Numa was the first who erected an altar to Fides, under which name the goddess of oaths and honesty was worshiped. Obligations taken in her name were considered as more inviolable than any others.[1]

THE BADGE OF A MASON.

The lamb has in all ages been deemed an emblem of innocence; by the lambskin, the Mason is therefore reminded of that purity of life and conduct which is so essentially necessary to his gaining admission into the celestial Lodge above, where the Supreme Architect of the Universe presides.

THE FIRST INSTRUCTIONS.

The candidate receives those first instructions whereon to erect his future moral and Masonic edifice in a particular part of the Lodge, because as on the night of his initiation he commences the great task, which is never in his future Masonic life to be discontinued, of erecting in his heart a spiritual temple for the indwelling of God, of which the great material Temple at Jerusalem was but the symbol; and as each new duty which he learns, and each new virtue that he practices, becomes a living stone in that temple, it is proper that, respecting the whole system of symbolism, he should begin the labor of erecting a spiritual temple just as the operative mason would commence the construction of his material temple, by first laying the corner stone on which the future edifice is to arise.
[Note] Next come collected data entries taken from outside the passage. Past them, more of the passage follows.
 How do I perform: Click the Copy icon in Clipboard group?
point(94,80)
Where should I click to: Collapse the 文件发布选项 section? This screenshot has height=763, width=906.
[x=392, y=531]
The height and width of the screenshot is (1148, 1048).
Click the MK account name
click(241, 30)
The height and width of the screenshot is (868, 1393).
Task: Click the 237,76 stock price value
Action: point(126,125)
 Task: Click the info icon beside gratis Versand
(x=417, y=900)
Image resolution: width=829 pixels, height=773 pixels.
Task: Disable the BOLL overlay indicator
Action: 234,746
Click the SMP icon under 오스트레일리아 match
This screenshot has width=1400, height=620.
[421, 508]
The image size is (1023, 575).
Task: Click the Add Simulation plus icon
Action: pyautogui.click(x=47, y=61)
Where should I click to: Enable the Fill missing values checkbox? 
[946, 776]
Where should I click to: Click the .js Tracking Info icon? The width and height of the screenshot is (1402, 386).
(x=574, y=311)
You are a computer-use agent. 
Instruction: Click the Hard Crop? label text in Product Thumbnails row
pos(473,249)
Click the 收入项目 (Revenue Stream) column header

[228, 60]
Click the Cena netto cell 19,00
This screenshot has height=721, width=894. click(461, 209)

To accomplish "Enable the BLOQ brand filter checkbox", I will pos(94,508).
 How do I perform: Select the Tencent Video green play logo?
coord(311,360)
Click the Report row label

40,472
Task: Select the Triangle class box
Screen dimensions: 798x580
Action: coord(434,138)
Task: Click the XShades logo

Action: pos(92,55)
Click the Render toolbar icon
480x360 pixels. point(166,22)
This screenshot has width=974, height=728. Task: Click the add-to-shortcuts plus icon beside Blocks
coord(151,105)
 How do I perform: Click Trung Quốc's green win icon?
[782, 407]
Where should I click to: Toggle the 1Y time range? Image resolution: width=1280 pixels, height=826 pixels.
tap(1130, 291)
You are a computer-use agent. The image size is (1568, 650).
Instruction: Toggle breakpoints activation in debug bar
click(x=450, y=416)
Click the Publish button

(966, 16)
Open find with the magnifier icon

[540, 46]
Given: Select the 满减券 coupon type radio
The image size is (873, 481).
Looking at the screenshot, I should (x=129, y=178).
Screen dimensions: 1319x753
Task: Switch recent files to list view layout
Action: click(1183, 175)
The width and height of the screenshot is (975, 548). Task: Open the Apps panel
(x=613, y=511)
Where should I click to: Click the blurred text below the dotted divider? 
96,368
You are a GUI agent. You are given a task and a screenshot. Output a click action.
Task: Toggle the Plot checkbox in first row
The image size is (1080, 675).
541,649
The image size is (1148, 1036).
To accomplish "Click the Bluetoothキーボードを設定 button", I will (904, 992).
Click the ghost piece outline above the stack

His first instructions constitute that corner-stone, and on it, when laid in its proper place, he constructs the moral and Masonic temple of his life.

THE LESSON OF CHARITY.

Although Freemasonry is indebted for its origin to its religious and philosophic character, yet charity, in the ordinary

  1. Montfaucon mentions several medals in which Fides was represented by two hands joined together, which, he says, "was the most usual symbol."